> Text section

Indio High School is a public high school for grades 9–12. It is located in Indio, California and has a current enrollment of about 2,090 students. Its mascot is a Rajah (an Indian prince). The school is part of the Desert Sands Unified School District. Indio High School has one of the largest student pupil populations of any California high school. It once had a  school boundary area until 1985, but still serves all of Indio, as well parts of La Quinta and accepts intradistrict waivers for Coachella residents. Its feeder schools are Indio Middle School and Jefferson Middle School, which are both located in the city.

History
Indio High School was founded in 1958, which makes it the third oldest high school in the Coachella Valley. The school newspaper is called Sandscripts.  School graduates continuing their education at college have recently improved to 75 percent in 2006, up from 23 percent in 1995 . It was the only high school for DSUSD students in the 9th to 12th grade level, until Palm Desert High School opened its doors in 1985/86 and then La Quinta High School in 1994/95 which have a large share of Indio residents who can attend there by school district policy. A new high school, Shadow Hills in the northern half of Indio will decrease the number of students in the 2009/10 school year. In the 2009/10 school year Desert Sands was deciding whether to close the school at the end of the 2009/10 school year, due to low Standardized Test scores. That year the scores went up dramatically and the board instead voted to renovate the school, which was approved. The School was featured in a video for success 101, a course for freshmen entering high school to help them transition from middle to high school. Freshman students, faculty, and teachers of the 2010/11 school year were followed all school year to see how the class had helped them. For the 2011/12 school year the school moved from a six-period day schedule to an eight-period A/B Block schedule. This was done to give the students more electives and also so they would have opportunities to get more credits. On May 1, 2013 at 8:52, there was a fire at the boy's locker room coaches office. Firefighters took out the fire in about a half an hour.

Renovation
The school has begun renovations in late 2011. Phase I of III which included a new administration building, science/business building, a new gymnasium, and a new Performing Arts Center. The new campus was open to all students at the beginning of the second semester during the 2014/2015 school year. Phase II of III officially began in February 2015, with demolishing the old campus. Phase III was completed in January 2018 and included the baseball, softball, and soccer fields, and basketball hard courts.

Clubs and Groups

Anime Club 
JLU (Jesus Loves U) Club
Yearbook
Broadcasting
AVID
Band
California Cadet Corps
Choir
CSF
Drama
Esports Club
Fashion Club
French Club
Interact Club
Spanish Club
ASB
Fellowship of Christian Athletes
National FFA Organization (FFA)
Mock Trial
Renaissance
Senior Studies
Intramural Sports
Pre-Law
Health Academy
Academic Group
GSA (Gay-Straight Alliance)

Items from a data source:

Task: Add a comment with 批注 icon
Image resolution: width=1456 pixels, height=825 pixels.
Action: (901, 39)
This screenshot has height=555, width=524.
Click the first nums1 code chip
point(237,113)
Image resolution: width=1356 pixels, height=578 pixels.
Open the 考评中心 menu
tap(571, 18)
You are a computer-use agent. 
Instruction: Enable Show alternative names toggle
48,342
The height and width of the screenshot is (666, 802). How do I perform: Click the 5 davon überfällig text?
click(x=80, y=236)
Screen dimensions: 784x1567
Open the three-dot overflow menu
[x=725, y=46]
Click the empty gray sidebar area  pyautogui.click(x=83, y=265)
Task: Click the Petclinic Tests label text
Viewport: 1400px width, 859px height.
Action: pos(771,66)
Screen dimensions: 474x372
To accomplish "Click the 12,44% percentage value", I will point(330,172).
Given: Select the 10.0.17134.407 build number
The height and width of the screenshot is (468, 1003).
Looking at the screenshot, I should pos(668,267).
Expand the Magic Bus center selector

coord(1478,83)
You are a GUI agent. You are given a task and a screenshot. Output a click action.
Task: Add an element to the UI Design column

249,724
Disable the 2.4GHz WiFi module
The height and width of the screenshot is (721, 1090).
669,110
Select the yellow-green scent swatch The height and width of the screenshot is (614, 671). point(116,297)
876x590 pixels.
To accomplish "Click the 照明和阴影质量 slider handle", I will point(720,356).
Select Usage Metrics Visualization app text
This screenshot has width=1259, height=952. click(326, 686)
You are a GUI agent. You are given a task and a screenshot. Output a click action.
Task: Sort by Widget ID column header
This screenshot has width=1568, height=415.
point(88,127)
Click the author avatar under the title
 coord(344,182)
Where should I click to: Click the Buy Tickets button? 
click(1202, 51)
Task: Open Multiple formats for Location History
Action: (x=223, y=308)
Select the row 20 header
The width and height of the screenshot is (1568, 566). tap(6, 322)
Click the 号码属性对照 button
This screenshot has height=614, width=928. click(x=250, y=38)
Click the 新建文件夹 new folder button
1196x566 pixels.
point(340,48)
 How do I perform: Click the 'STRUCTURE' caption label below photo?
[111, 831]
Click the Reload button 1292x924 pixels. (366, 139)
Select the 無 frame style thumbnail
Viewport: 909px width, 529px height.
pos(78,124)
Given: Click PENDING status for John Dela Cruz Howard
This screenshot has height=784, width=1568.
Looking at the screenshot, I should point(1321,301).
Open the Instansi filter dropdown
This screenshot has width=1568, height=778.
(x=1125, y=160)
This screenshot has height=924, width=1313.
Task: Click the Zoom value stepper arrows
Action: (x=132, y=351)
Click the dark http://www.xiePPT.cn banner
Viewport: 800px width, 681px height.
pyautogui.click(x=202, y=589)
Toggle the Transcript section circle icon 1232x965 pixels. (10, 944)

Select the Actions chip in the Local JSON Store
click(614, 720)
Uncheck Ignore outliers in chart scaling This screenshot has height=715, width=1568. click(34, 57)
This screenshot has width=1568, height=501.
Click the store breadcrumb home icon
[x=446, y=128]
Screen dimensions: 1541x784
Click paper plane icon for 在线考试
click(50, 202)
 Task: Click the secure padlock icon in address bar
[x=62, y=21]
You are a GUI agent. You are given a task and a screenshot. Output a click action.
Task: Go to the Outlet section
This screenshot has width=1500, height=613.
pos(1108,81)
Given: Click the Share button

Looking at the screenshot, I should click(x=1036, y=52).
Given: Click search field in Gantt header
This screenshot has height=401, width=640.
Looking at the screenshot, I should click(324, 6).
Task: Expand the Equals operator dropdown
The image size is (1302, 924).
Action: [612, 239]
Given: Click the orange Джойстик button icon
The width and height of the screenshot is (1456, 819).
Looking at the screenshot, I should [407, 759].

> Work to do
Set down the passage of the Indio High School text verbatim, from "Indio High School is" to "in the city.".

> Written solution
Indio High School is a public high school for grades 9–12. It is located in Indio, California and has a current enrollment of about 2,090 students. Its mascot is a Rajah (an Indian prince). The school is part of the Desert Sands Unified School District. Indio High School has one of the largest student pupil populations of any California high school. It once had a  school boundary area until 1985, but still serves all of Indio, as well parts of La Quinta and accepts intradistrict waivers for Coachella residents. Its feeder schools are Indio Middle School and Jefferson Middle School, which are both located in the city.